Word for word, write the records out again, but omit each picture.

• Supplied data:
▬▬▬▬▬▬▬▬▬▬

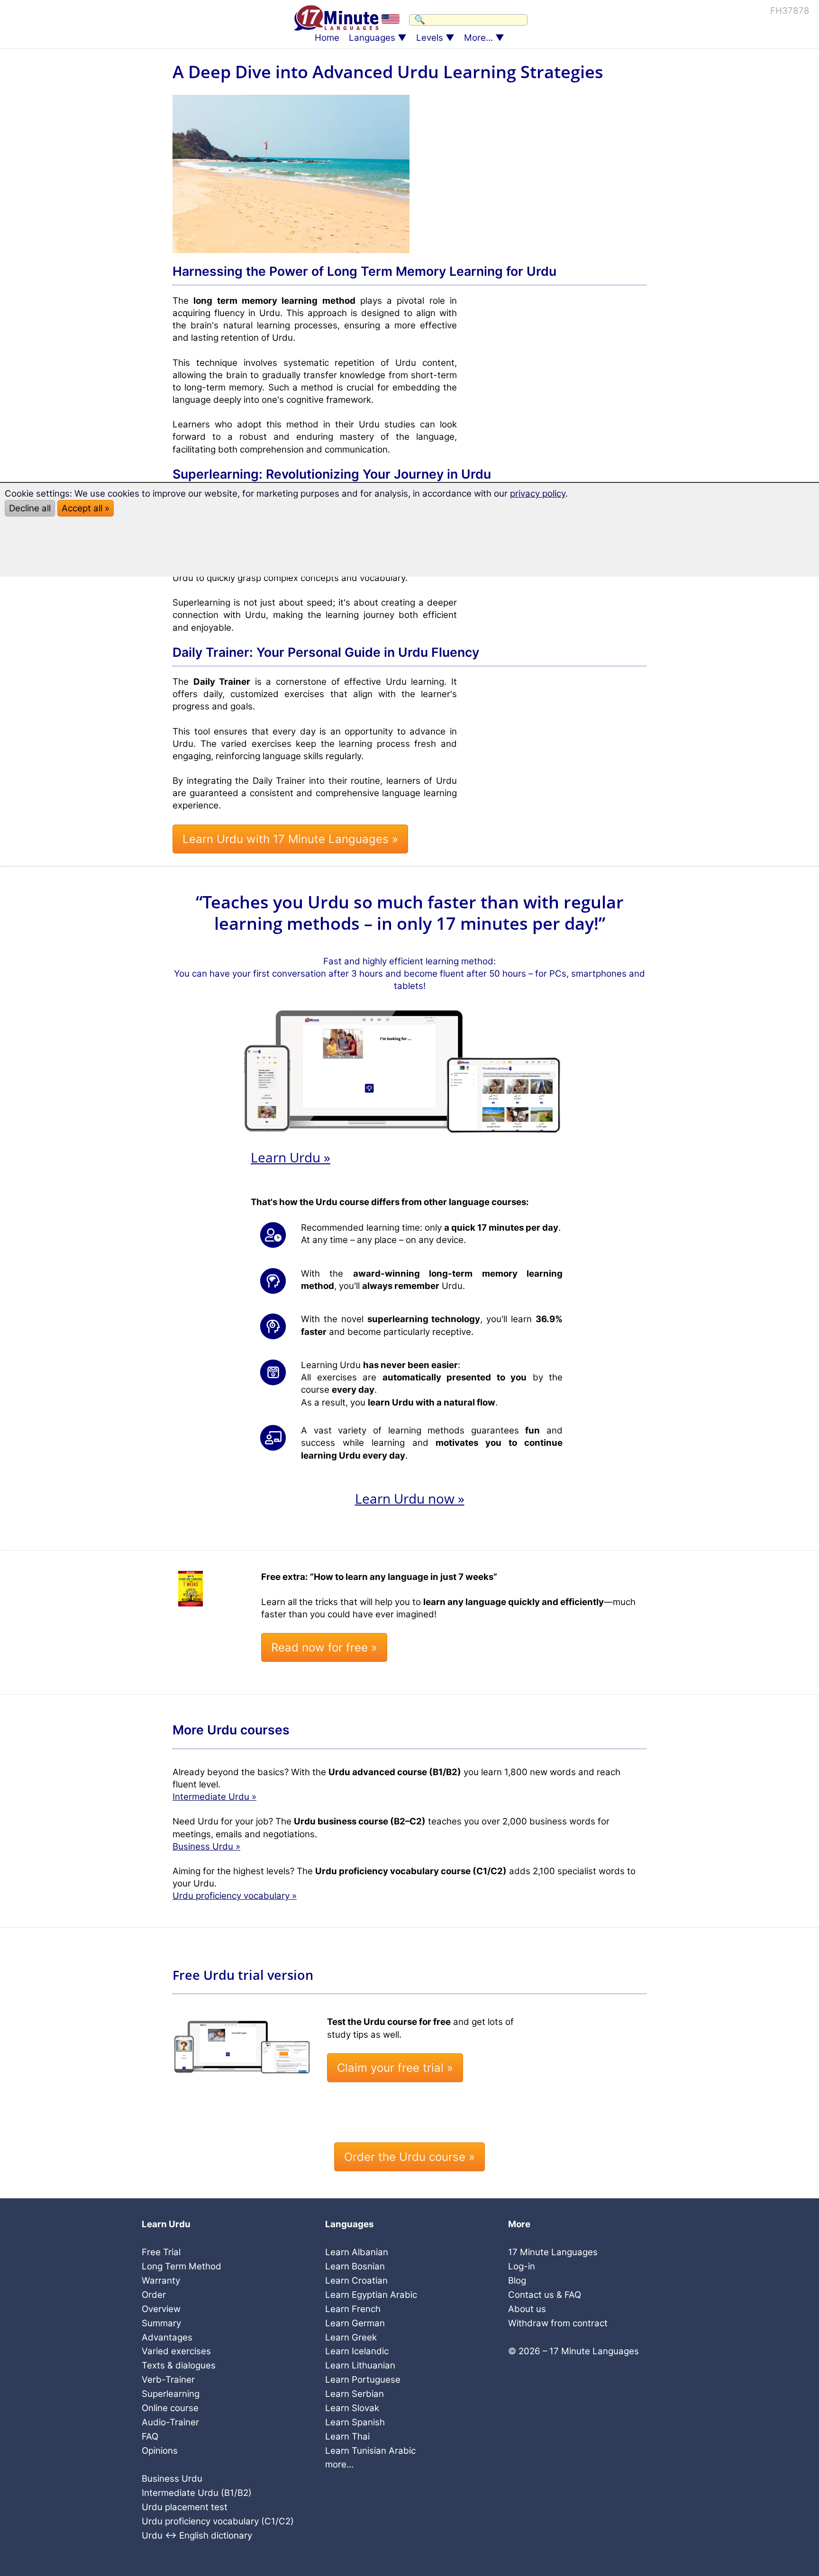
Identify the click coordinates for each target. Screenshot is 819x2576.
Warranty (161, 2280)
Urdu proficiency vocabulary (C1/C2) (218, 2521)
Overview (161, 2309)
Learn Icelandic (357, 2351)
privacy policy (537, 493)
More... (478, 37)
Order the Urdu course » (409, 2157)
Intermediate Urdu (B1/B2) (197, 2492)
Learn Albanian (356, 2252)
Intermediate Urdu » (214, 1796)
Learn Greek (351, 2337)
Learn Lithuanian (360, 2365)
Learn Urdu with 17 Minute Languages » (290, 839)
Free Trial (161, 2252)
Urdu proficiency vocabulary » (235, 1895)
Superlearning (171, 2393)
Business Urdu (172, 2478)
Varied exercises (176, 2351)
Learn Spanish (355, 2422)
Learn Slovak (352, 2408)
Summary (161, 2323)
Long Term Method (181, 2266)
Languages (372, 37)
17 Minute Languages (553, 2252)
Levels (429, 37)
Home (327, 37)
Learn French (353, 2309)
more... (339, 2464)
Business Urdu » (206, 1846)
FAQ (150, 2436)
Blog (517, 2280)
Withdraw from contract (558, 2323)
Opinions (160, 2450)
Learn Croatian (356, 2280)
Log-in (521, 2266)
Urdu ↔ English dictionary (197, 2535)
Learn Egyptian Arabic (371, 2294)
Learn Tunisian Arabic (370, 2450)
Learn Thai (347, 2436)
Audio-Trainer (170, 2422)
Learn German (355, 2323)
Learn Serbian (354, 2393)
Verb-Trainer (168, 2379)
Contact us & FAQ (544, 2294)
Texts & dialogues (179, 2365)
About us (527, 2309)
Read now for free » (324, 1647)
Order (154, 2294)
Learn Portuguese (362, 2379)
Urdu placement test (185, 2507)
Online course (170, 2408)
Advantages (167, 2337)
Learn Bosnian (355, 2266)
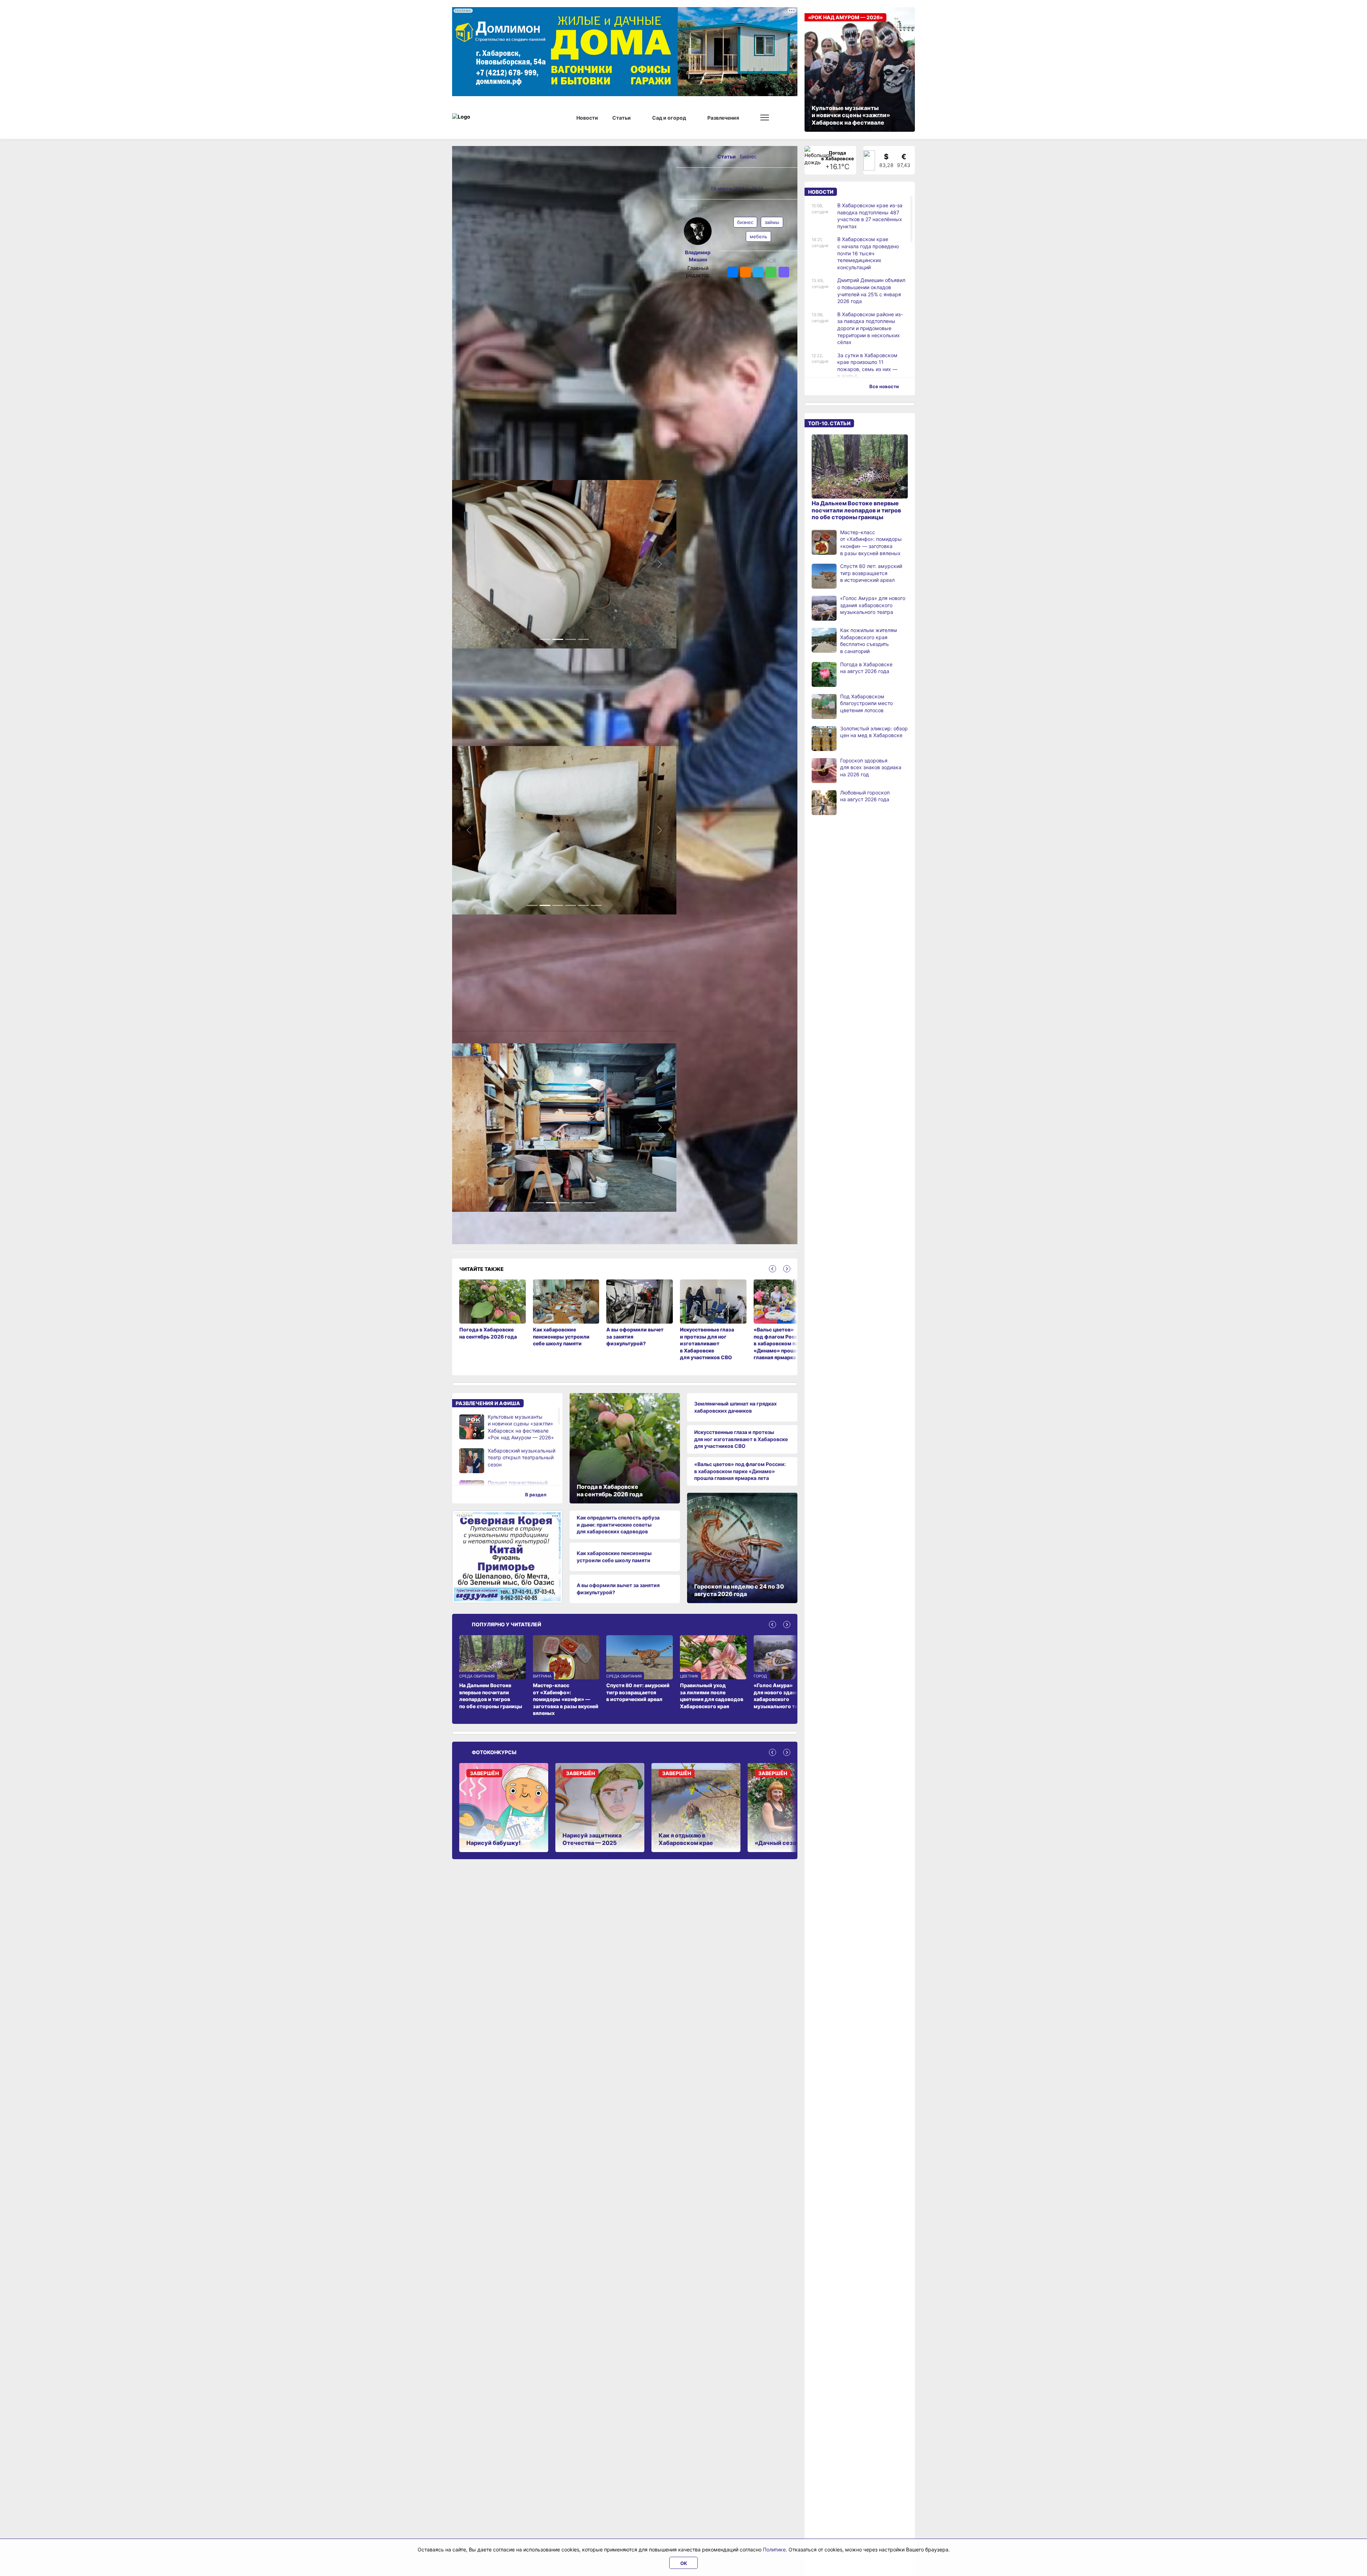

▬▬▬▬▬▬▬▬▬▬

• Exercise response:
Identify the click coordinates for each target. Screenshot is 819x2576.
Warranty (161, 2280)
Urdu proficiency vocabulary (C1/C2) (218, 2521)
Overview (161, 2309)
Learn Icelandic (357, 2351)
privacy policy (537, 493)
More... (478, 37)
Order the Urdu course » (409, 2157)
Intermediate Urdu (B1/B2) (197, 2492)
Learn Albanian (356, 2252)
Intermediate Urdu » (214, 1796)
Learn Greek (351, 2337)
Learn Lithuanian (360, 2365)
Learn Urdu with 17 Minute Languages » (290, 839)
Free Trial (161, 2252)
Urdu proficiency vocabulary » (235, 1895)
Superlearning (171, 2393)
Business Urdu (172, 2478)
Varied exercises (176, 2351)
Learn Spanish (355, 2422)
Learn Slovak (352, 2408)
Summary (161, 2323)
Long Term Method (181, 2266)
Languages (372, 37)
17 Minute Languages (553, 2252)
Levels (429, 37)
Home (327, 37)
Learn French (353, 2309)
more... (339, 2464)
Business Urdu » (206, 1846)
FAQ (150, 2436)
Blog (517, 2280)
Withdraw from contract (558, 2323)
Opinions (160, 2450)
Learn Croatian (356, 2280)
Log-in (521, 2266)
Urdu ↔ English dictionary (197, 2535)
Learn Egyptian Arabic (371, 2294)
Learn Tunisian Arabic (370, 2450)
Learn Thai (347, 2436)
Audio-Trainer (170, 2422)
Learn German (355, 2323)
Learn Serbian (354, 2393)
Verb-Trainer (168, 2379)
Contact us & FAQ (544, 2294)
Texts & dialogues (179, 2365)
About us (527, 2309)
Read now for free » (324, 1647)
Order (154, 2294)
Learn Portuguese (362, 2379)
Urdu placement test (185, 2507)
Online course (170, 2408)
Advantages (167, 2337)
Learn Bosnian (355, 2266)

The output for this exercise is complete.